WHAT IS ASKED: Can you render the lines of all the items below as a JSON list of strings, one string per line, leaving out any blank lines?

Target position items:
====
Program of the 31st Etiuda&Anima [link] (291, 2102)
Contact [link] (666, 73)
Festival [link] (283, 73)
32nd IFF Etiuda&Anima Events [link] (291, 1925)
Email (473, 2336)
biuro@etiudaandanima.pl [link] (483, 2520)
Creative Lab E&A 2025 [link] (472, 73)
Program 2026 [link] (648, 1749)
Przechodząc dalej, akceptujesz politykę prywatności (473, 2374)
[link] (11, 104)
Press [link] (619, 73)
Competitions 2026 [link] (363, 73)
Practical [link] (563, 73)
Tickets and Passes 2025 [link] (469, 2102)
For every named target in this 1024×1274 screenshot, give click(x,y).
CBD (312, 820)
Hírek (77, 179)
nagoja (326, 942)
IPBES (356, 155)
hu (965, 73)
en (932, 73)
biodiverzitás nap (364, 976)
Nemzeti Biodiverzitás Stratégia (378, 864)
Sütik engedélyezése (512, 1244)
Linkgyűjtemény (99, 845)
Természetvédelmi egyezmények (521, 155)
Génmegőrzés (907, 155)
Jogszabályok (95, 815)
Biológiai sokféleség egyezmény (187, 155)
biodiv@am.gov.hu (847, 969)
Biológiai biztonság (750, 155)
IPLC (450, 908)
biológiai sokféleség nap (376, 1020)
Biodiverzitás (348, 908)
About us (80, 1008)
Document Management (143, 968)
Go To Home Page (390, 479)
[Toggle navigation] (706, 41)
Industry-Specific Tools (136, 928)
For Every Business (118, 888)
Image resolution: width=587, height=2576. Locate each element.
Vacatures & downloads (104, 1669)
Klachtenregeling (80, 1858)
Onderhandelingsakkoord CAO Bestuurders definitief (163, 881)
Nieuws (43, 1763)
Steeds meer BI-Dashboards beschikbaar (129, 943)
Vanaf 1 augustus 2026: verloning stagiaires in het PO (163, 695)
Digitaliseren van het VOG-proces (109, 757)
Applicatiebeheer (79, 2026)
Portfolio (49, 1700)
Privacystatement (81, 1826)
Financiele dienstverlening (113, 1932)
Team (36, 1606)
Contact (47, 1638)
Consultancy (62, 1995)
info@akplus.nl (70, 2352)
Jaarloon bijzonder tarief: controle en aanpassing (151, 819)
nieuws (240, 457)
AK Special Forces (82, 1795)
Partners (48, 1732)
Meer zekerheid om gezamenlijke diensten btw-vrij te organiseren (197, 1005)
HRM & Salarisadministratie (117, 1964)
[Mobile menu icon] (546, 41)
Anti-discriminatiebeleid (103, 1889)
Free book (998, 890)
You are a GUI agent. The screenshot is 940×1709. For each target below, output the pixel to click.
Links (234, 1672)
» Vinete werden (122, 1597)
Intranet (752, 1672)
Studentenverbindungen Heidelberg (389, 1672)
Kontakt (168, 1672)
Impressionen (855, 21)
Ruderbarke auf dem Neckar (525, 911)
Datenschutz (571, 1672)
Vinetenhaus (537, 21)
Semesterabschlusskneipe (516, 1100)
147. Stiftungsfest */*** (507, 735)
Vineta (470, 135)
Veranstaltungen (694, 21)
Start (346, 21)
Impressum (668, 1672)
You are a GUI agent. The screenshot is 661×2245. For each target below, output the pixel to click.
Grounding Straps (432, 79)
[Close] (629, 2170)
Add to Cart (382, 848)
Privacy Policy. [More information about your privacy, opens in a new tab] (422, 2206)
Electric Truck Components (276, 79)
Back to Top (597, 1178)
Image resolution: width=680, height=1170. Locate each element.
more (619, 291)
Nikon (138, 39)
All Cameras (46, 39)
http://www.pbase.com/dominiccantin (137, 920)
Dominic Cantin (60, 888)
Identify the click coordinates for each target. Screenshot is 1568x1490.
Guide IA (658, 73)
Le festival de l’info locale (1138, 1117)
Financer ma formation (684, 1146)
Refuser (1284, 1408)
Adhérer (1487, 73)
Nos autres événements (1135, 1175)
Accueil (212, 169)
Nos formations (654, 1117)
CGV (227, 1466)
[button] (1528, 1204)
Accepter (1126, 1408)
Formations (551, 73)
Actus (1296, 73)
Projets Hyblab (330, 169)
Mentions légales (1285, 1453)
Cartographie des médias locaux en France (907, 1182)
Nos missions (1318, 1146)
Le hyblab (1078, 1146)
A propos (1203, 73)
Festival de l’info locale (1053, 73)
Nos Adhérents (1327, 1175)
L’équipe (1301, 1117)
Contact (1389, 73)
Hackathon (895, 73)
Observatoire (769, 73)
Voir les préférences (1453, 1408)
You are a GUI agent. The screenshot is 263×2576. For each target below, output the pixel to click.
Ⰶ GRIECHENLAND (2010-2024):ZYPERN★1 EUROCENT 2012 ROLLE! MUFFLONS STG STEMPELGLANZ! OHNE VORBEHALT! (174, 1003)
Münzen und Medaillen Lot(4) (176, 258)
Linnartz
====
RESPONSE TO THIS EXERCISE:
[
  "Program of the 31st Etiuda&Anima [link] (291, 2102)",
  "Contact [link] (666, 73)",
  "Festival [link] (283, 73)",
  "32nd IFF Etiuda&Anima Events [link] (291, 1925)",
  "Email (473, 2336)",
  "biuro@etiudaandanima.pl [link] (483, 2520)",
  "Creative Lab E&A 2025 [link] (472, 73)",
  "Program 2026 [link] (648, 1749)",
  "Przechodząc dalej, akceptujesz politykę prywatności (473, 2374)",
  "[link] (11, 104)",
  "Press [link] (619, 73)",
  "Competitions 2026 [link] (363, 73)",
  "Practical [link] (563, 73)",
  "Tickets and Passes 2025 [link] (469, 2102)",
  "For every named target in this 1024×1274 screenshot, give click(x,y).",
  "CBD (312, 820)",
  "Hírek (77, 179)",
  "nagoja (326, 942)",
  "IPBES (356, 155)",
  "hu (965, 73)",
  "en (932, 73)",
  "biodiverzitás nap (364, 976)",
  "Nemzeti Biodiverzitás Stratégia (378, 864)",
  "Sütik engedélyezése (512, 1244)",
  "Linkgyűjtemény (99, 845)",
  "Természetvédelmi egyezmények (521, 155)",
  "Génmegőrzés (907, 155)",
  "Jogszabályok (95, 815)",
  "Biológiai sokféleség egyezmény (187, 155)",
  "biodiv@am.gov.hu (847, 969)",
  "Biológiai biztonság (750, 155)",
  "IPLC (450, 908)",
  "biológiai sokféleség nap (376, 1020)",
  "Biodiverzitás (348, 908)",
  "About us (80, 1008)",
  "Document Management (143, 968)",
  "Go To Home Page (390, 479)",
  "[Toggle navigation] (706, 41)",
  "Industry-Specific Tools (136, 928)",
  "For Every Business (118, 888)",
  "Image resolution: width=587, height=2576. Locate each element.",
  "Vacatures & downloads (104, 1669)",
  "Klachtenregeling (80, 1858)",
  "Onderhandelingsakkoord CAO Bestuurders definitief (163, 881)",
  "Nieuws (43, 1763)",
  "Steeds meer BI-Dashboards beschikbaar (129, 943)",
  "Vanaf 1 augustus 2026: verloning stagiaires in het PO (163, 695)",
  "Digitaliseren van het VOG-proces (109, 757)",
  "Applicatiebeheer (79, 2026)",
  "Portfolio (49, 1700)",
  "Privacystatement (81, 1826)",
  "Financiele dienstverlening (113, 1932)",
  "Team (36, 1606)",
  "Contact (47, 1638)",
  "Consultancy (62, 1995)",
  "info@akplus.nl (70, 2352)",
  "Jaarloon bijzonder tarief: controle en aanpassing (151, 819)",
  "nieuws (240, 457)",
  "AK Special Forces (82, 1795)",
  "Partners (48, 1732)",
  "Meer zekerheid om gezamenlijke diensten btw-vrij te organiseren (197, 1005)",
  "HRM & Salarisadministratie (117, 1964)",
  "[Mobile menu icon] (546, 41)",
  "Anti-discriminatiebeleid (103, 1889)",
  "Free book (998, 890)",
  "You are a GUI agent. The screenshot is 940×1709. For each target below, output the pixel to click.",
  "Links (234, 1672)",
  "» Vinete werden (122, 1597)",
  "Intranet (752, 1672)",
  "Studentenverbindungen Heidelberg (389, 1672)",
  "Kontakt (168, 1672)",
  "Impressionen (855, 21)",
  "Ruderbarke auf dem Neckar (525, 911)",
  "Datenschutz (571, 1672)",
  "Vinetenhaus (537, 21)",
  "Semesterabschlusskneipe (516, 1100)",
  "147. Stiftungsfest */*** (507, 735)",
  "Vineta (470, 135)",
  "Veranstaltungen (694, 21)",
  "Start (346, 21)",
  "Impressum (668, 1672)",
  "You are a GUI agent. The screenshot is 661×2245. For each target below, output the pixel to click.",
  "Grounding Straps (432, 79)",
  "[Close] (629, 2170)",
  "Add to Cart (382, 848)",
  "Privacy Policy. [More information about your privacy, opens in a new tab] (422, 2206)",
  "Electric Truck Components (276, 79)",
  "Back to Top (597, 1178)",
  "Image resolution: width=680, height=1170. Locate each element.",
  "more (619, 291)",
  "Nikon (138, 39)",
  "All Cameras (46, 39)",
  "http://www.pbase.com/dominiccantin (137, 920)",
  "Dominic Cantin (60, 888)",
  "Identify the click coordinates for each target. Screenshot is 1568x1490.",
  "Guide IA (658, 73)",
  "Le festival de l’info locale (1138, 1117)",
  "Financer ma formation (684, 1146)",
  "Refuser (1284, 1408)",
  "Adhérer (1487, 73)",
  "Nos autres événements (1135, 1175)",
  "Accueil (212, 169)",
  "Nos formations (654, 1117)",
  "CGV (227, 1466)",
  "[button] (1528, 1204)",
  "Accepter (1126, 1408)",
  "Formations (551, 73)",
  "Actus (1296, 73)",
  "Projets Hyblab (330, 169)",
  "Mentions légales (1285, 1453)",
  "Cartographie des médias locaux en France (907, 1182)",
  "Nos missions (1318, 1146)",
  "Le hyblab (1078, 1146)",
  "A propos (1203, 73)",
  "Festival de l’info locale (1053, 73)",
  "Nos Adhérents (1327, 1175)",
  "L’équipe (1301, 1117)",
  "Contact (1389, 73)",
  "Hackathon (895, 73)",
  "Observatoire (769, 73)",
  "Voir les préférences (1453, 1408)",
  "You are a GUI agent. The screenshot is 263×2576. For each target below, output the pixel to click.",
  "Ⰶ GRIECHENLAND (2010-2024):ZYPERN★1 EUROCENT 2012 ROLLE! MUFFLONS STG STEMPELGLANZ! OHNE VORBEHALT! (174, 1003)",
  "Münzen und Medaillen Lot(4) (176, 258)",
  "Linnartz"
]